• Aim
Reproduce the lines of the data below, starting at the line containing "What do you see at coordinates (384, 998)" and ending at the last line of the data. Omit the pictures from your answer.

• Screenshot and document pointing data
****************************************

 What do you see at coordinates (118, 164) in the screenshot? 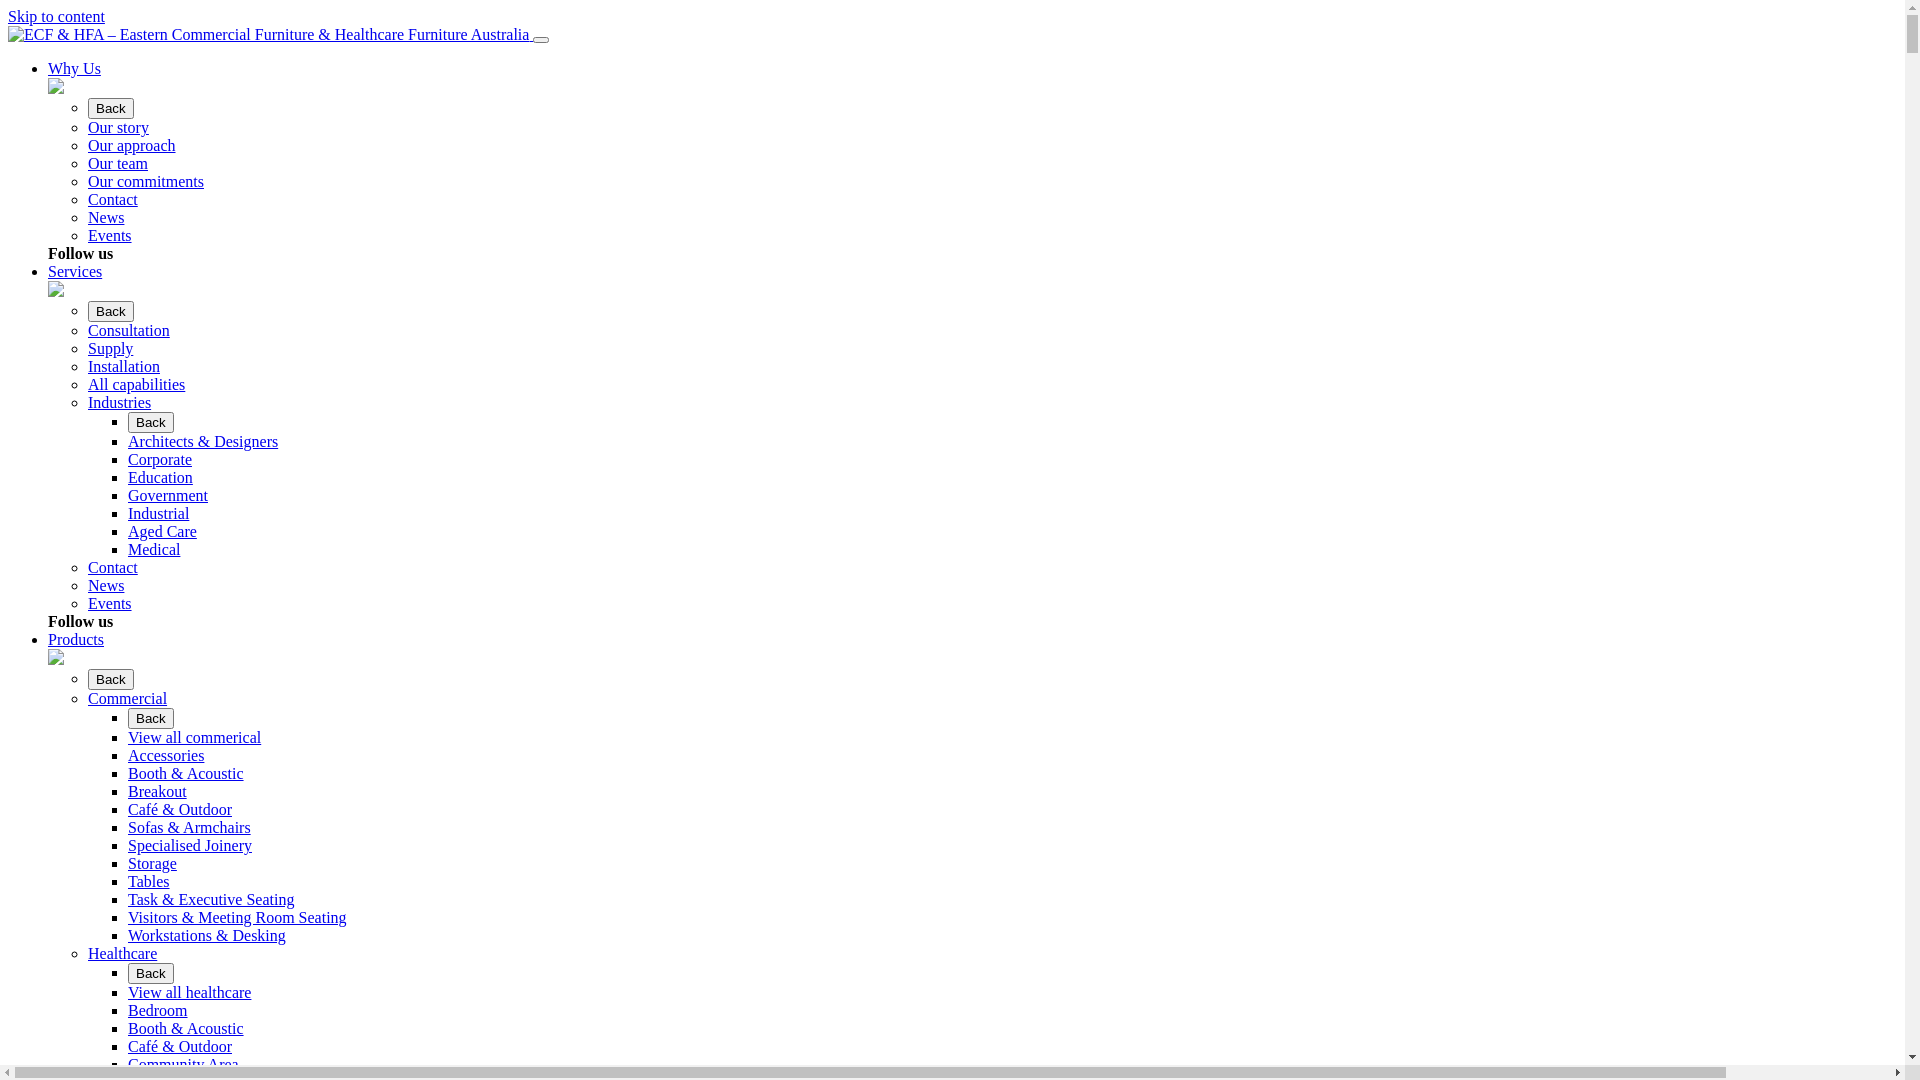
I see `Our team` at bounding box center [118, 164].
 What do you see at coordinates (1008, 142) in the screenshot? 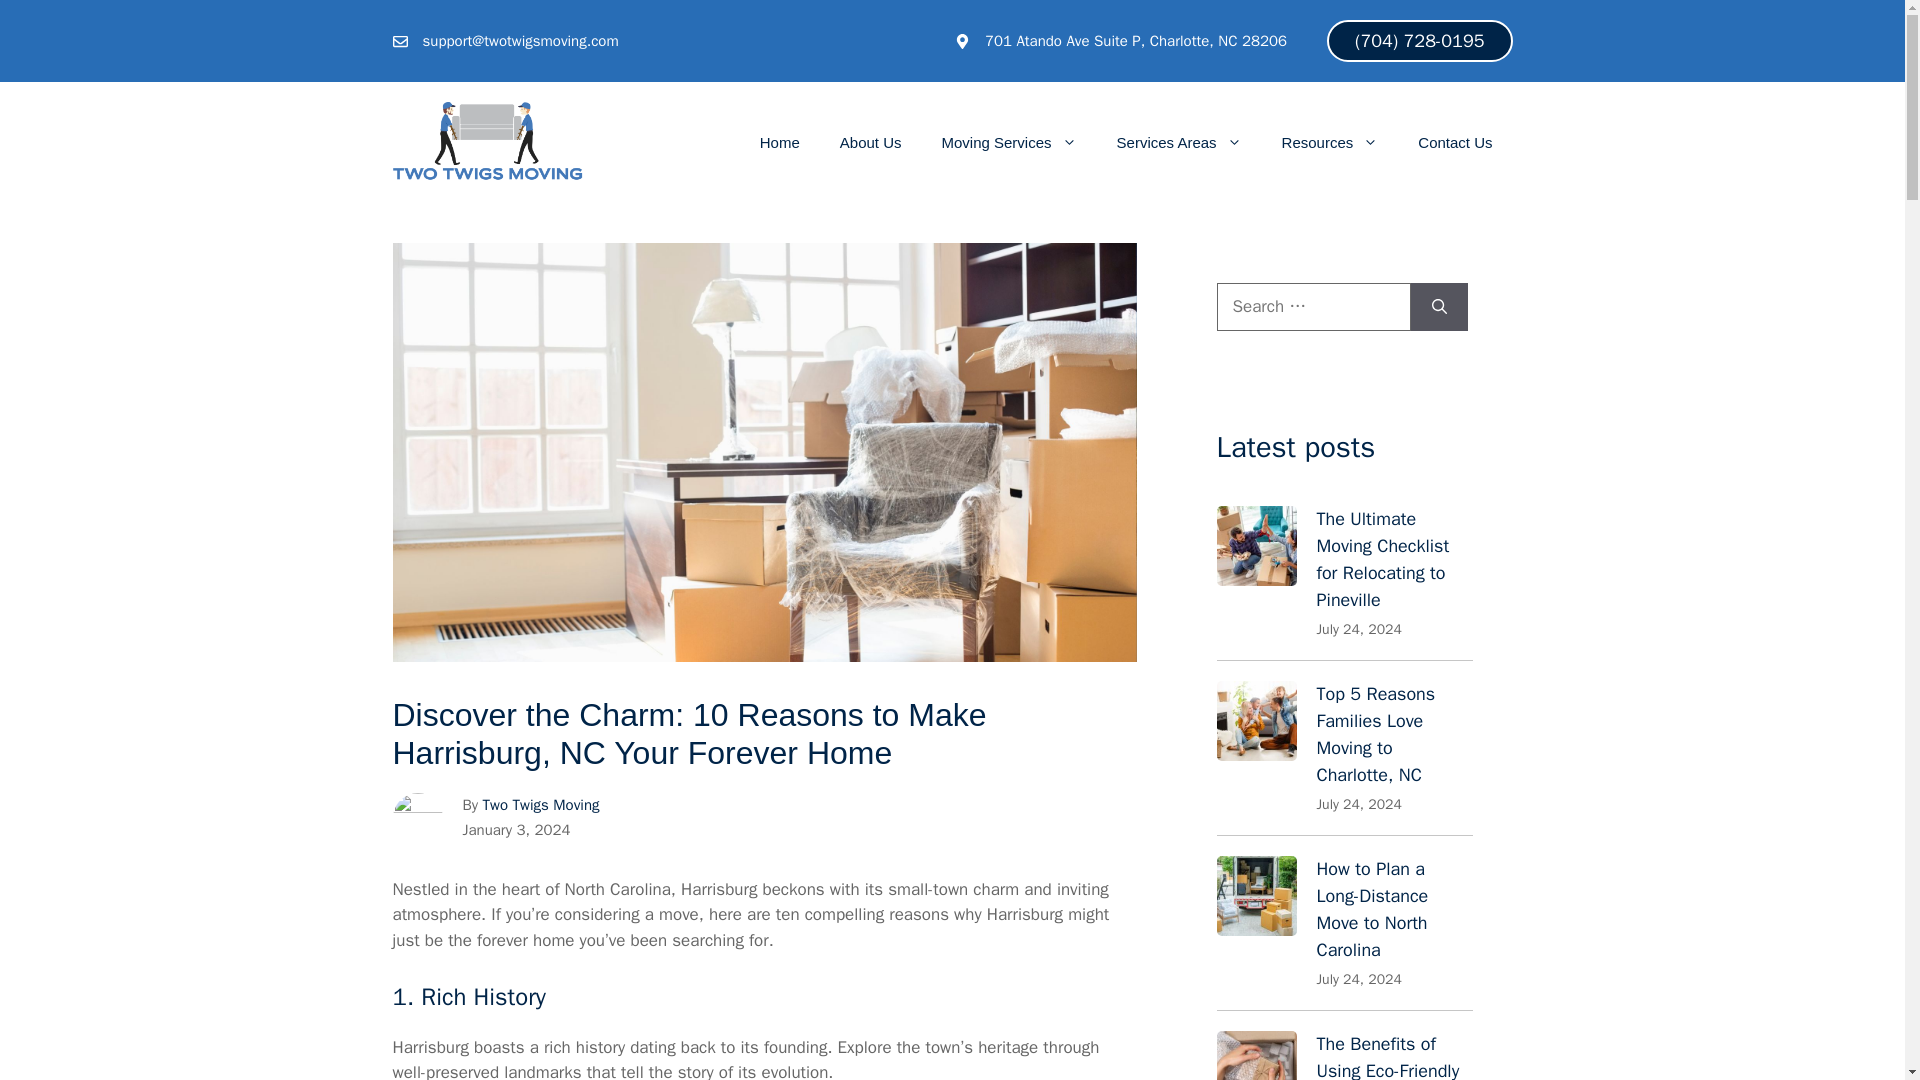
I see `Moving Services` at bounding box center [1008, 142].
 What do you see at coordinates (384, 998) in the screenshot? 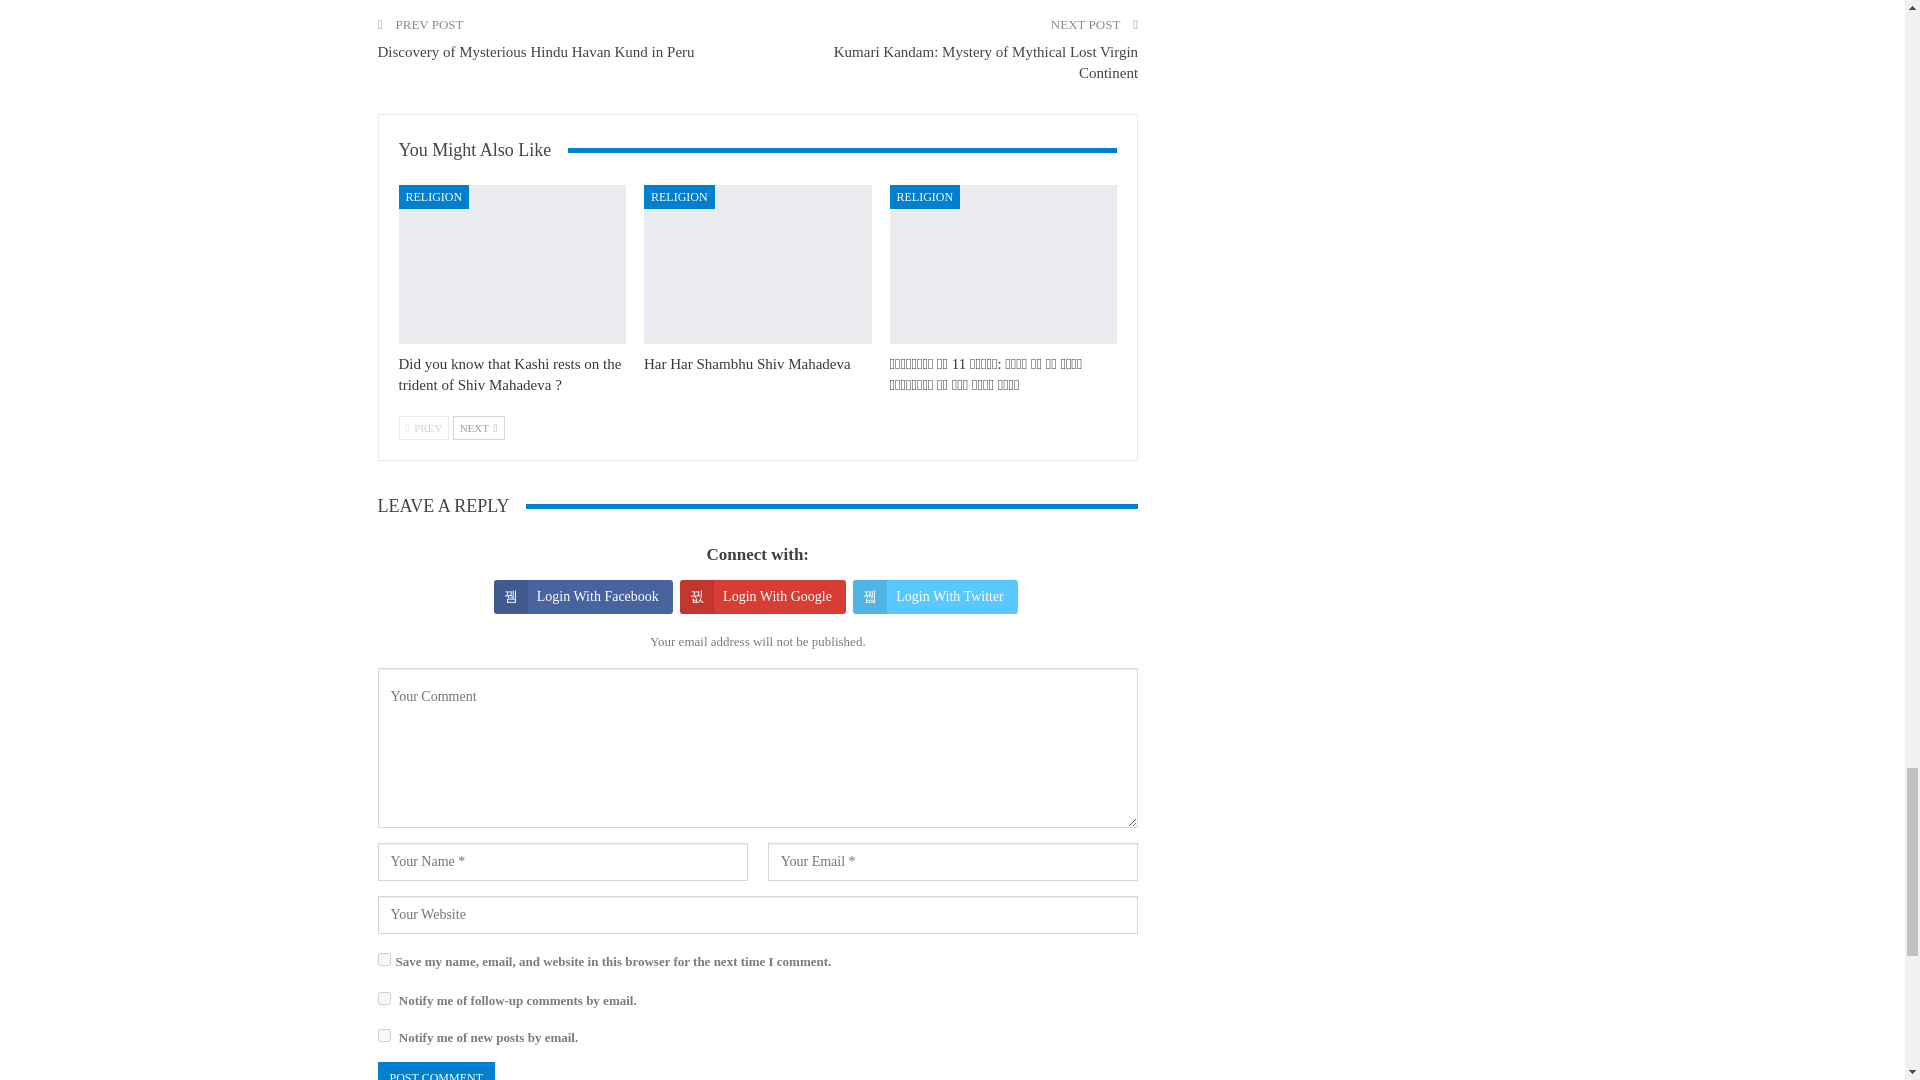
I see `subscribe` at bounding box center [384, 998].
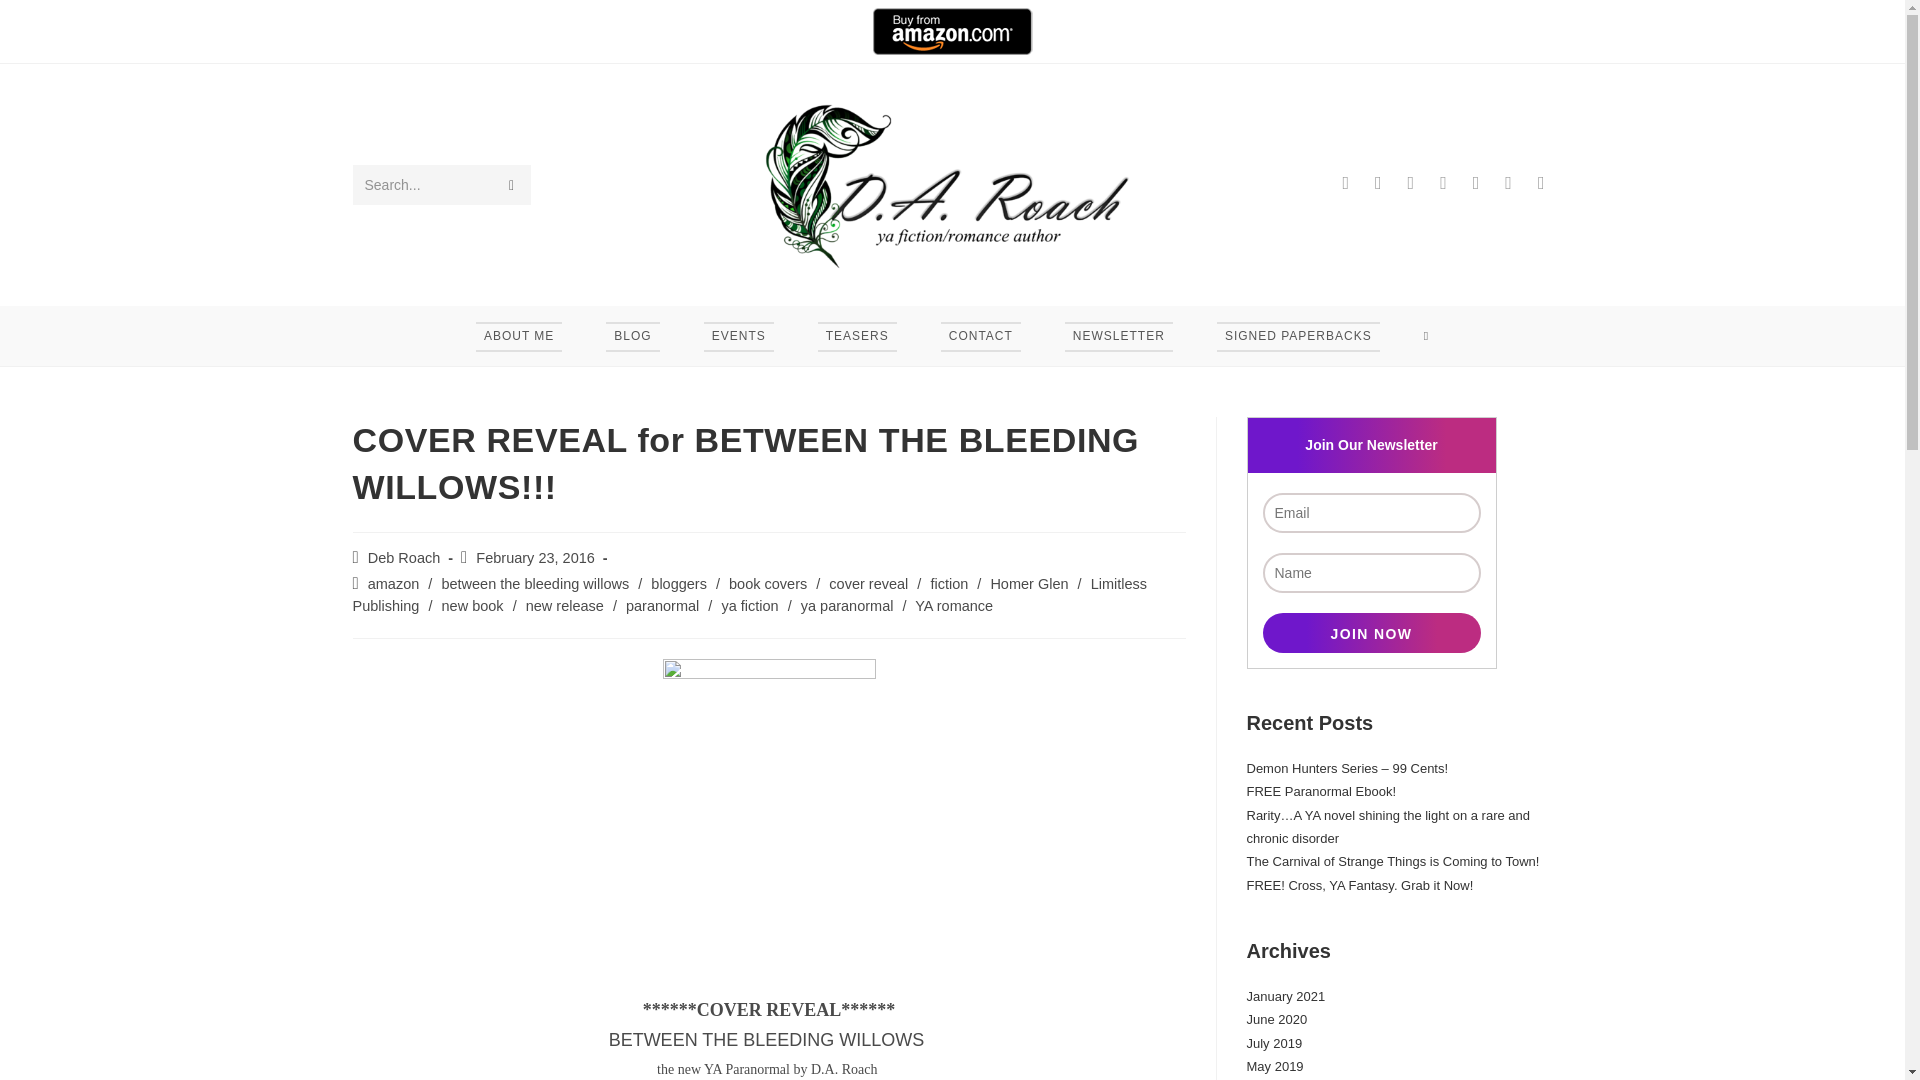 This screenshot has width=1920, height=1080. I want to click on BLOG, so click(632, 336).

****************************************

• The response
 What do you see at coordinates (384, 998) in the screenshot? 
I see `subscribe` at bounding box center [384, 998].
 This screenshot has width=1920, height=1080. I want to click on BLOG, so click(632, 336).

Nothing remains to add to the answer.